*Texto proporcionado*.
——

El medio metro de papel de un reporte de análisis externo sobre la operación del instituto (que al parecer no leyeron los legisladores) es otro ejemplo de opacidad y comportamiento errático: desde el criterio de asignación de un cuantioso contrato (por arriba de otras propuestas), pasando por su calificación reservada por el instituto al conocer su contenido, y posteriormente por su difusión. Todo se encuentra alejado de criterios racionales de decisión y no hay respuestas claras al respecto. Ni las habrá.
 La fiscalización de recursos púbicos que administran los partidos puede entrar en esta caracterización cuando sus procedimientos, aun suponiendo la buena fe de cada investigación, raya en linderos ilegales en el uso de la información confidencial de la que dispone la institución (por ejemplo, el procedimiento comprende solicitar datos del Registro Electoral cuando su consulta no se autoriza por el Cofipe). Y tratándose de manejo de datos personales, así como la administración y control eficaz del contenido de las bases de datos del Registro Electoral, el instituto muestra una conducta errática o confusa, en el mejor de los casos.
 No se puede ignorar el escándalo reiterado al que nos estamos habituando sobre el tráfico de datos personales cuyo origen se presume en el padrón electoral (como el servidor europeo de internet evidenciado el mes pasado, que provee dicha información). Ofrecer apoyo a una investigación de probables delitos sin realizar una propia e integral sobre la administración y control de los datos personales bajo resguardo del IFE, no ayuda al esclarecimiento del caso, genera dudas y, peor aún, suspicacias.
 Las dudas provienen de las acusaciones mutuas entre partidos e instituto sobre la falta de control a la información ciudadana a la que tienen acceso con motivo de las atribuciones que les da la ley en materia de registro y padrón electoral, ya que sus controles son poco claros o inexistentes. Las suspicacias radican en otros aspectos que involucran temas del registro, padrón y credencial para votar: cuantiosos recursos presupuestales (poco más de 2 mil millones de pesos anuales en promedio) y atribuciones legales en disputa sobre la llamada cédula de identidad.
 Nada se dice en el IFE ni en las discusiones del Congreso sobre el destino de la credencial electoral y menos sobre la controversia constitucional que hay en la Suprema Corte de Justicia de la Nación al respecto desde 2010. El IFE ha manifestado su intención abierta de asumir legalmente una atribución que no le corresponde pero que ejerció de facto por la desconfianza en el gobierno en materia de registro ciudadano y de identidad. Ahora, por desgracia, ante los escándalos que se suscitan cada vez con más frecuencia sobre los datos del padrón, la pregunta se plantea en términos negativos: ¿en quién se desconfía menos, el IFE o el gobierno?

——

*Extracto de datos*.

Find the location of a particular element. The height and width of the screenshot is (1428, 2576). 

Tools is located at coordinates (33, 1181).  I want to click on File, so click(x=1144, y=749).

——

*Objetivos*.
1. Por favor, responde según el texto sobre el IFE:
(a) ¿A cuánto ascienden en promedio los recursos presupuestales anuales relacionados con el registro, el padrón y la credencial para votar?
(b) ¿Desde qué año hay una controversia constitucional en la Suprema Corte de Justicia de la Nación sobre el destino de la credencial electoral?
(c) ¿Qué ordenamiento no autoriza la consulta de datos del Registro Electoral en los procedimientos de fiscalización?
2. Escribe una continuación del texto sobre el IFE que arranque justo después de la pregunta con la que termina.

*Respuestas proporcionadas*.
1.
(a) A poco más de 2 mil millones de pesos.
(b) Desde 2010.
(c) El Cofipe.

2.
 Todo esto se ha obviado en la reforma y lo que representa en términos de seguridad y confianza, tanto electoral como ciudadana, es mucho mayor que el prurito de sustitución de credenciales sólo por el cambio de nombre del organismo. De ese tamaño es la claridad que prevalece en los actores políticos.
¿Transformación o gatopardismo?
La autonomía vulnerada y el alejamiento del origen ciudadano del instituto (así como de sus antiguos cófrades electorales en los estados) persistirán ante la carencia de liderazgo y compromiso democrático de quienes integren  el órgano máximo de dirección del organismo, independientemente de su nombre. Será el resultado de la ambigüedad, poca transparencia y el autoritarismo políticos que se observan en el Congreso y el gobierno. El riesgo que se enfrenta de no asumir una agenda de acciones correctivas estructurales del organismo (las leyes constitucionales podrían ser ese espacio de oportunidad) es que termine en soluciones híbridas y cortoplacistas que sólo satisfagan los intereses de los partidos y el gobierno en el Pacto por México. Más de lo mismo, con otro nombre (“aunque cambie el final, siempre es el mismo cuento”, dice la canción).
Colofón
Quien esto escribe figura en la lista inicial de candidatos para integrar el Consejo General (que está por desaparecer del mapa), atendiendo a una convocatoria especialmente restrictiva y poco transparente de la Cámara de Dipu­tados. Por los antecedentes de los procesos de nombramientos pasados y los signos autoritarios hasta ahora expresados ahí, la oportunidad de lograrlo es mínima o inexistente. Lo que antes era virtud para ser consejero en términos de imparcialidad y ausencia de vínculos partidistas o de gobierno, ahora es estorbo y hasta defecto estructural en un país que no halla su camino de transformación, sino de deformación estructural.
Democracia, transparencia y verdadera ciudadanía deberían ser los compromisos para restaurar la legitimidad originaria de un sistema electoral que le fue arrebatado al gobierno, pero que ahora se pierde irremediablemente en un remedo semipresidencial (cogobierno o régimen de coalición lo están llamando). La consigna en la designación de los integrantes del órgano electoral debe ser corregir el rumbo y ganar de nuevo el aprecio social perdido. Sin engaños, en la medida en que se hagan públicas las propuestas de perfiles y compromisos de cara a la sociedad, no frente a los partidos, se sabrá el verdadero alcance democrático de la reforma electoral que vino como transacción política antes que un reclamo social.